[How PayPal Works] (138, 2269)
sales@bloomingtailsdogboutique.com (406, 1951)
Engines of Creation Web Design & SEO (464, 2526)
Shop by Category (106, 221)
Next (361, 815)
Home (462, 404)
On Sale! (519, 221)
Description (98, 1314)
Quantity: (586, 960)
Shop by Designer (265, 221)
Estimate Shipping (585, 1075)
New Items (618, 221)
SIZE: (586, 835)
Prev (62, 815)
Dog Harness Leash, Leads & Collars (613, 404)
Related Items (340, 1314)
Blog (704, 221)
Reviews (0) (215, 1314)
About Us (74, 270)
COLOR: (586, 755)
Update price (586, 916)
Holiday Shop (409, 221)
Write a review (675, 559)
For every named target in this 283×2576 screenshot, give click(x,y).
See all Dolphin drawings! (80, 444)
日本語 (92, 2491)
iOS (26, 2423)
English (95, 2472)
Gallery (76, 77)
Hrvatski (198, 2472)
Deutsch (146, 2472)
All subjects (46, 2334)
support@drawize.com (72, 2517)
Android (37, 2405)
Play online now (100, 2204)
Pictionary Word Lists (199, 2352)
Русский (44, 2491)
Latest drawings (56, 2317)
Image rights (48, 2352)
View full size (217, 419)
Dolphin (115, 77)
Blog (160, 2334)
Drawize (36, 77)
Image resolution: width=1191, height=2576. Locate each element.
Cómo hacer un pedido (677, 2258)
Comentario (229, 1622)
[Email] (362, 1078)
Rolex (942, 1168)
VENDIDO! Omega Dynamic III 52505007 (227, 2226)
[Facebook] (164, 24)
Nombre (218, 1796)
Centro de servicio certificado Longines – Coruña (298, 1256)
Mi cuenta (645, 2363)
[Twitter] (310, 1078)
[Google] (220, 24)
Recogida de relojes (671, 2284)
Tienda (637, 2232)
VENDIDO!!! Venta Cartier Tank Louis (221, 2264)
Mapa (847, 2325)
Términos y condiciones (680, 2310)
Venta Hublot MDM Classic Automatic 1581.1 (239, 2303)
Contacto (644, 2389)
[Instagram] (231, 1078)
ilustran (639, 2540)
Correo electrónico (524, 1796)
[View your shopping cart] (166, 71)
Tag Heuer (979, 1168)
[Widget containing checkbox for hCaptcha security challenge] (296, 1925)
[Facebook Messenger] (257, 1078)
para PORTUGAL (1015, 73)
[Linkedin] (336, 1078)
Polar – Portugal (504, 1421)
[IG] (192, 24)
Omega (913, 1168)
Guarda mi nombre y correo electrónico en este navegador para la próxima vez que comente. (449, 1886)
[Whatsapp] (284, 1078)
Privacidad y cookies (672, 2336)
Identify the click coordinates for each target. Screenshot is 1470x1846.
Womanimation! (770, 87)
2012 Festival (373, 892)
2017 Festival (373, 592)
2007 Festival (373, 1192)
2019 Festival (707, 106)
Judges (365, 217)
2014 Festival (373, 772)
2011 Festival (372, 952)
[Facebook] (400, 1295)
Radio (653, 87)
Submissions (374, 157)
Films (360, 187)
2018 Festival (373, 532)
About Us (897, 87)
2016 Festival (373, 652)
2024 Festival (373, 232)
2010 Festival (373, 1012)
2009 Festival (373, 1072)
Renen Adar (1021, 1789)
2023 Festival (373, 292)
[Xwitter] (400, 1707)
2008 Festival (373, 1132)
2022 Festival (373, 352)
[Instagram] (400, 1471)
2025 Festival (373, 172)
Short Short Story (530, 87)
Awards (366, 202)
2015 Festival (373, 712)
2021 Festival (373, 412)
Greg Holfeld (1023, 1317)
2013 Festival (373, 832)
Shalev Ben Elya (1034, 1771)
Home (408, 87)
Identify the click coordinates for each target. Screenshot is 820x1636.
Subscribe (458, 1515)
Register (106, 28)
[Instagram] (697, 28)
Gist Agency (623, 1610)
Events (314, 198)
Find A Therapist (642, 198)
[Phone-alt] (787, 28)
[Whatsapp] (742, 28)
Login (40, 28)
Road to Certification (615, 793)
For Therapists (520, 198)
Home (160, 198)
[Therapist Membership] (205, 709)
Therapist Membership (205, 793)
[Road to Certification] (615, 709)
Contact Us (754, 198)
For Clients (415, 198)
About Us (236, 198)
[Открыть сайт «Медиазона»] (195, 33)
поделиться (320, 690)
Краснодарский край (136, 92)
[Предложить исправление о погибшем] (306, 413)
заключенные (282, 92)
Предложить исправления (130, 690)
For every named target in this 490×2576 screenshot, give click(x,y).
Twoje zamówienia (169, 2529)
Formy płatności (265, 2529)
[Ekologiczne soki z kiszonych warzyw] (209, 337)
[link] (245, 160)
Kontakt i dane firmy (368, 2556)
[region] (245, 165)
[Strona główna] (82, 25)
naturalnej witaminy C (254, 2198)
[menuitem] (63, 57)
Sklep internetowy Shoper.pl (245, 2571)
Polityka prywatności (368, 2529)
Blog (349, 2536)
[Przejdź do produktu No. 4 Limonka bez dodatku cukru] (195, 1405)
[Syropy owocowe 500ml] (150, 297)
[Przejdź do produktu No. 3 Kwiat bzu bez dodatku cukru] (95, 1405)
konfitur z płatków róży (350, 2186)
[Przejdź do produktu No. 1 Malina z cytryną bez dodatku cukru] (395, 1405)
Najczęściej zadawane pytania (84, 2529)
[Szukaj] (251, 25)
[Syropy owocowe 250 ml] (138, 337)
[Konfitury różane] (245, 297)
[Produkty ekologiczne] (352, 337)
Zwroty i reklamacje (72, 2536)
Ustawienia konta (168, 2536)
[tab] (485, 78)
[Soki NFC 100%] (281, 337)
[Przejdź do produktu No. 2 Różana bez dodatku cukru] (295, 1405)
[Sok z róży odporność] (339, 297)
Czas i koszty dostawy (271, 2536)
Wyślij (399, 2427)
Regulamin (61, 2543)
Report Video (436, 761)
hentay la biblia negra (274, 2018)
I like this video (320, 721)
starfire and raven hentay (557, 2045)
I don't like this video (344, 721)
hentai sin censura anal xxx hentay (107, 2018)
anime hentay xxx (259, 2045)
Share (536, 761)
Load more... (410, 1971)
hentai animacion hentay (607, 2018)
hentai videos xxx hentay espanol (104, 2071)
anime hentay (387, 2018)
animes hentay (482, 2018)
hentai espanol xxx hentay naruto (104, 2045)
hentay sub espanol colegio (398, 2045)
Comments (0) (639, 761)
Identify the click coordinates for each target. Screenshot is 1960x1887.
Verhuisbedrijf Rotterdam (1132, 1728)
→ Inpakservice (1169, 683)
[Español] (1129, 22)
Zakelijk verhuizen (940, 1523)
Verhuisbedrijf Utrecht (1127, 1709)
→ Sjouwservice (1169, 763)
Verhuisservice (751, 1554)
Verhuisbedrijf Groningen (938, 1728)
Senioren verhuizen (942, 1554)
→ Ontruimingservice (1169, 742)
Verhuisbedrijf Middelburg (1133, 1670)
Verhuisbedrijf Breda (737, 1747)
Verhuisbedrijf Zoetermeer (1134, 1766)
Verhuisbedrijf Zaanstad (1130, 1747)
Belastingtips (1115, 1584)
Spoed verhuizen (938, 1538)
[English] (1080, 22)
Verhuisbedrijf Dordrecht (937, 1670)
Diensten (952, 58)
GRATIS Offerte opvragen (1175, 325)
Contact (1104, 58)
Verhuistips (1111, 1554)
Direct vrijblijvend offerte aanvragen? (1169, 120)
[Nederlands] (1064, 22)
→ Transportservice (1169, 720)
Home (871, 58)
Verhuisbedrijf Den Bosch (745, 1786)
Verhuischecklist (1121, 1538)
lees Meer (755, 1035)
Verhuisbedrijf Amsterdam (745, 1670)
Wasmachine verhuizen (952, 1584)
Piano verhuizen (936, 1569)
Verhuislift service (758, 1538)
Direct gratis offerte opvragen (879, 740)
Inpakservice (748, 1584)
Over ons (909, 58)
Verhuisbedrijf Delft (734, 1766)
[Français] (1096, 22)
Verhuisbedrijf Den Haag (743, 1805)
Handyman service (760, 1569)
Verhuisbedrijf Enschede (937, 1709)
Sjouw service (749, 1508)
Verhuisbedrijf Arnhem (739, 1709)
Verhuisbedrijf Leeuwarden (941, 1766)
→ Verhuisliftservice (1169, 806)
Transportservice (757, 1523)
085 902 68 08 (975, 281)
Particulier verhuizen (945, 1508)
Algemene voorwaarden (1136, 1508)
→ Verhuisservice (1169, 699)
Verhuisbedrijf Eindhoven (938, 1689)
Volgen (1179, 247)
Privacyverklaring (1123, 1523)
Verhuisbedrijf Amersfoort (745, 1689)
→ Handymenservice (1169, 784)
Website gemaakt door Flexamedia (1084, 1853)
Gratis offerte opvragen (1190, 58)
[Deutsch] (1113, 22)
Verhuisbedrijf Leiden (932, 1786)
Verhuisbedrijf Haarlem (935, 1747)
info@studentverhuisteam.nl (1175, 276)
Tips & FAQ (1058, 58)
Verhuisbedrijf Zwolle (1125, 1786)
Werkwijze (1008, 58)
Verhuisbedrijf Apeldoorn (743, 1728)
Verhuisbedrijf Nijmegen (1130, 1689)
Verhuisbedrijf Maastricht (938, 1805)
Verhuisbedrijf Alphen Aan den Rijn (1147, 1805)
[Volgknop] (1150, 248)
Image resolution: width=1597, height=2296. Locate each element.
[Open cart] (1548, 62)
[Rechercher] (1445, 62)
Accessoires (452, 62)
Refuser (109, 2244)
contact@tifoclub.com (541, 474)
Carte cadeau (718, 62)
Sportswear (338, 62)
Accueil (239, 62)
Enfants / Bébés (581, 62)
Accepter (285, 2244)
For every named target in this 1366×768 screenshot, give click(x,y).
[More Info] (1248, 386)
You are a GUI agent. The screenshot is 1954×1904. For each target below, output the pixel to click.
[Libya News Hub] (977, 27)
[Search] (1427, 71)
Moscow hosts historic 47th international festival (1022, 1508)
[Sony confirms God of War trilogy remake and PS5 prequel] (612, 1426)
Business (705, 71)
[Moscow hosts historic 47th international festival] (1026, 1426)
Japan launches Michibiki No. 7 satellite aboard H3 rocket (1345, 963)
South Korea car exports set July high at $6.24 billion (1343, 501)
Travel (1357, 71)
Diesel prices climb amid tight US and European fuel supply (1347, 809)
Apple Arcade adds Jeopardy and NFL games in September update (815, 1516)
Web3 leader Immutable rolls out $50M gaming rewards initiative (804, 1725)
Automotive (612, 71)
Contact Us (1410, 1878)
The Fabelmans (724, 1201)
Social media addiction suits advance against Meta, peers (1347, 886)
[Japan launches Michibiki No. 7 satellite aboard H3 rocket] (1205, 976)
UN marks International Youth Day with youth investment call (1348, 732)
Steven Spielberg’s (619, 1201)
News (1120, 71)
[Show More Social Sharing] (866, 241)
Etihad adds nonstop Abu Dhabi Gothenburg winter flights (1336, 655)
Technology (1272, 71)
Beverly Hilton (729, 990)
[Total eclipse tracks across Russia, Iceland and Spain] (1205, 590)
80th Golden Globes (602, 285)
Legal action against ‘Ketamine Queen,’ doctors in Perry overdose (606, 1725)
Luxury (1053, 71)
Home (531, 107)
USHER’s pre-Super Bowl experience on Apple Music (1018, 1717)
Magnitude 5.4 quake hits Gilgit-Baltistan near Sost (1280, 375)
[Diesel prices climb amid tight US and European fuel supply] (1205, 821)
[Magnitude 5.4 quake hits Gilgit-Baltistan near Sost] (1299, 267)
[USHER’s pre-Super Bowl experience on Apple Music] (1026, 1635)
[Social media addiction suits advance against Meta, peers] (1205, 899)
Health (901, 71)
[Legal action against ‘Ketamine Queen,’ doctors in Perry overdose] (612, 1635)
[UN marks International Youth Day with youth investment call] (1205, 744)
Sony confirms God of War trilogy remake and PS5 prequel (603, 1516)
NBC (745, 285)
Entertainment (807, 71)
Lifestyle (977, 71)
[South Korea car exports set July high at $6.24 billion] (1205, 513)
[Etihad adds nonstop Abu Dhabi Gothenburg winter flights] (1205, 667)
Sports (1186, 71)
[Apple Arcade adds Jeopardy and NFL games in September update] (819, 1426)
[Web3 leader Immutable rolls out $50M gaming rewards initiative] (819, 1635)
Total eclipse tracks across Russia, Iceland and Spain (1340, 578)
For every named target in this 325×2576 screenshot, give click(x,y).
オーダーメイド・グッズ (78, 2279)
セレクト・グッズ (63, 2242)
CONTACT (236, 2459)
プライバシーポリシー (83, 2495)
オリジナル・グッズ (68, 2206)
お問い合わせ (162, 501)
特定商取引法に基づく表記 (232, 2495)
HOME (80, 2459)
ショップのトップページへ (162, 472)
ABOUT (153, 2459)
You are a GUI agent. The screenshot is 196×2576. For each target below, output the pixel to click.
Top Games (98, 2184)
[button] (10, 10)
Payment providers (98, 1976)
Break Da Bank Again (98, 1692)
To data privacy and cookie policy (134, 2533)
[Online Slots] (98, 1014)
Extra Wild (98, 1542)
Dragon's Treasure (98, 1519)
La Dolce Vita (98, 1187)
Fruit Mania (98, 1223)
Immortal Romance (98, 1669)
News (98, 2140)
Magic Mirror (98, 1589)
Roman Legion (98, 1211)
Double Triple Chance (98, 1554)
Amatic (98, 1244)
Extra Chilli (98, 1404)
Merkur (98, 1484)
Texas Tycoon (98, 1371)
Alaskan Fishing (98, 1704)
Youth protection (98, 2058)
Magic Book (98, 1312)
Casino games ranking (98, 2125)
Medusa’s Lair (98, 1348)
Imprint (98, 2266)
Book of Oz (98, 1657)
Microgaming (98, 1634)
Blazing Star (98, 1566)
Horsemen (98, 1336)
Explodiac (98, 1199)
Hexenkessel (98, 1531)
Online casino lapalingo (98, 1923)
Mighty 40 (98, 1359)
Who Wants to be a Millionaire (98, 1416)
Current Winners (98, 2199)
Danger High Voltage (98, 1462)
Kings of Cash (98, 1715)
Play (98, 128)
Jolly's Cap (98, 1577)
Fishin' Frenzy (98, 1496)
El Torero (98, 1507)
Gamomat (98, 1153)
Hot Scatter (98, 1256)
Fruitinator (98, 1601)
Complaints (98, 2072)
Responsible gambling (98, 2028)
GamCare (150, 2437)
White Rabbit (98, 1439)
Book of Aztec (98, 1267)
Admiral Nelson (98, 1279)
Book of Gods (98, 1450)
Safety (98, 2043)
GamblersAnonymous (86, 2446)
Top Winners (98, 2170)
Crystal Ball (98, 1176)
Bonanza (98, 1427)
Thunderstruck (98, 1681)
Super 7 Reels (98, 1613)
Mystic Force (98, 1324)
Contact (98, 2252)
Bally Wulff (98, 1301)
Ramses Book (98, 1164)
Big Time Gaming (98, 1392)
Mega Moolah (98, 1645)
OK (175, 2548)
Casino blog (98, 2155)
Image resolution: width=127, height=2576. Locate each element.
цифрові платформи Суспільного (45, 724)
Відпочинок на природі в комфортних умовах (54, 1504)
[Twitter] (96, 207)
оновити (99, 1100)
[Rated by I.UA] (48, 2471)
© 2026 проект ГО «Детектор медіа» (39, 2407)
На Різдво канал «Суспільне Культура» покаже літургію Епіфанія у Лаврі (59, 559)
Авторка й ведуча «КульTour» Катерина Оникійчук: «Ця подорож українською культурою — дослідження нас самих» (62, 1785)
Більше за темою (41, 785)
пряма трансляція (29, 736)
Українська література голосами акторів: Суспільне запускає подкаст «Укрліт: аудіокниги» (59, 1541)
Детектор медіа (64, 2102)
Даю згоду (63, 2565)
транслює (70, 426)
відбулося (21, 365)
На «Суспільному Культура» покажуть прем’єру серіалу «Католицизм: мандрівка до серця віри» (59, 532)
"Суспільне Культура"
◇ ◇ ◇ ◇ ◇ ◇ ◇
• _Task item_
How many lines in the entries above include the string "doctors"? Give only the number.

• _Answer space_
2